* **Document section**
Tycoon Warning - grej
http://www.foreignpolicy.com/articles/2013/10/24/tycoon_warning

======
grej
Article posted below to avoid having to delete dom nodes:
______________________________________

Tycoon Warning: How the obscenely rich are becoming the new dictators of the
21st century.

Earlier this month, the investment bank Credit Suisse published its annual
survey of global wealth. The bank's report is filled with illuminating
findings, but one in particular caught my eye. It has to do with the
distribution of assets in Russia, where, as the report notes, a mere 110
people own a mind-boggling 35 percent of the country's entire wealth. At the
same time, 93.7 percent of Russians are worth $10,000 or less.

As the report notes, this makes Russia the country with the greatest wealth
disparities in the world. Americans, who are now increasingly concerned about
deepening inequality in their own country, might seek some consolation from
this dismal conclusion. Even under present circumstances, wealth in the United
States is still spread a lot more evenly than that (as this comparison shows).
Things could be worse, right?

Well, maybe. But I see little cause for jubilation. Russia is merely the most
extreme case of a worldwide trend that potentially represents one of the
greatest threats that democracy faces today: the spread of oligarchy.

The problem isn't just that some people in today's world are fabulously rich.
It's that disproportionate wealth increasingly goes along with
disproportionate power. Russia, again, offers a textbook example of the
dangers. Back in the 1990s, a handful of politically well-connected business
tycoons managed to profit from their close relations with Boris Yeltsin's
Kremlin by taking advantage of the privatization of the country's industrial
jewels -- above all its vast oil wealth. Those magnates weren't shy about
exploiting their economic power to political ends. They bankrolled Yeltsin's
re-election as president in 1996, controlled ministerial appointments, and
dictated government policy. No wonder these businessmen-cum-politicians were
soon dubbed the "oligarchs." ("Oligarchy" is Greek for "government of the
few.")

* **Supplied material**
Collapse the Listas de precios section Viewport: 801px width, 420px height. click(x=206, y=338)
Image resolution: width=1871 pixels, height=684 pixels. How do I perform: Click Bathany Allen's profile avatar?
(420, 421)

---

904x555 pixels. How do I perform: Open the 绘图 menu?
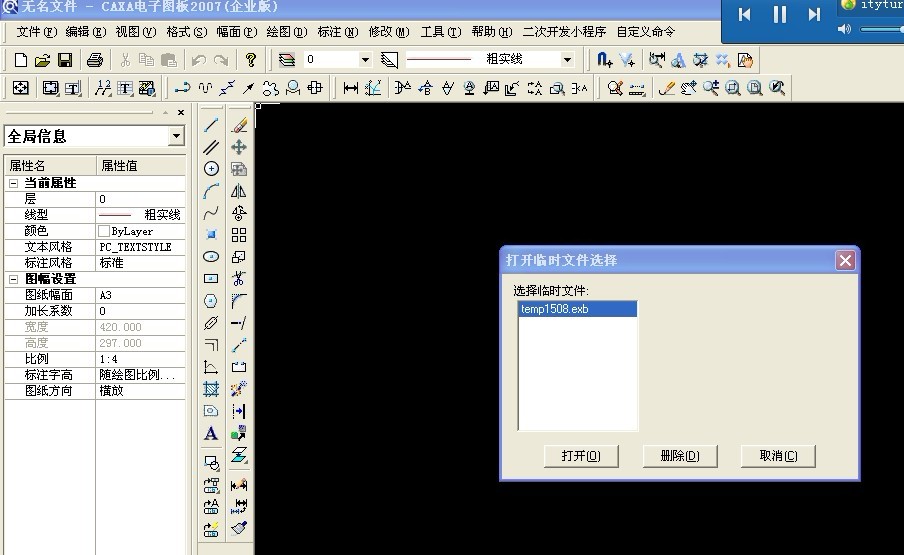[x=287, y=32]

* **Work to be completed**
Please write the next part of the article on the rise of oligarchy, starting after its final sentence. The items have no connection to the article on the rise of oligarchy.

* **Result for this task**
One of them, the recently deceased, arch-Machiavellian Boris Berezovsky,
engineered the rise of an ex-KGB officer to the prime ministership. Vladimir
Putin ultimately proved less than grateful, though. Once Putin became
president in his own stead, he was quick to cut his erstwhile patron down to
size, forcing Berezvosky into exile. Putin curtailed the power of other
Yeltsin-era tycoons, too (most notably Mikhail Khodorkovsky, who today marks
his 10th year of imprisonment in a labor camp), but in their place he raised
up a new group of businessmen -- many with ties to the old Soviet security
services -- who owed their fortunes to him. One of them, another KGB alumnus
named Igor Sechin, who heads the country's largest oil company, is regarded by
some as the second-most powerful man after Putin himself. (Sechin is shown at
left in the photo above.)

But this isn't only Russia's problem. As has now become apparent,
globalization and the powerful economic forces it has unleashed have awarded
unparalleled wealth and power to a tiny new elite. Call them what you will:
the superclass, the plutocrats, the "global meritocracy." What they exemplify
is the nexus of wealth and political power. And that's a problem that is
increasingly vexing voters in places from London to Kuala Lumpur.

It's a challenge that takes different forms. In China, membership in the
ruling Communist Party is often the easy road to wealth. Many of today's
political scandals center on the antics of well-connected "princelings," the
descendants of senior party officials who embody the country's peculiarly
potent blend of Marxist-Leninist crony capitalism. Thanks to some remarkable
digging by enterprising journalists in recent years, we've learned some
astonishing things about the scale of privilege enjoyed by the extended
families of notables such as President Xi Jinping and ex-Prime Minister Wen
Jiabao. But this hardly comes as a surprise. When you consider that the
People's Republic is governed by the seven members of the Standing Committee
of the Politburo of the Communist Party, you're talking about a tiny number of
families who exercise unchecked control over one of the world's largest
economies. In such a setting, it's only natural that political and economic
power are mutually reinforcing.

The situation in China is, of course, the outcome of an economic
liberalization program steered by an autocratic elite. In the countries of the
developed West the situation is rather different. The number of players is
larger; wealth and political influence are more widely distributed. But that
is presumably small comfort to, say, the Americans who have emerged as losers
from the country's latest Gilded Age. Economic equality in the United States
grew steadily during the first three decades of the period following World War
II, but ground to a halt amid the stagflation and increasing international
competition of the 1970s. As economist Joseph Stiglitz notes in a recent
editorial:

"Last year, the top 1 percent of Americans took home 22 percent of the
nation's income; the top 0.1 percent, 11 percent. Ninety-five percent of all
income gains since 2009 have gone to the top 1 percent. Recently released
census figures show that median income in America hasn't budged in almost a
quarter-century."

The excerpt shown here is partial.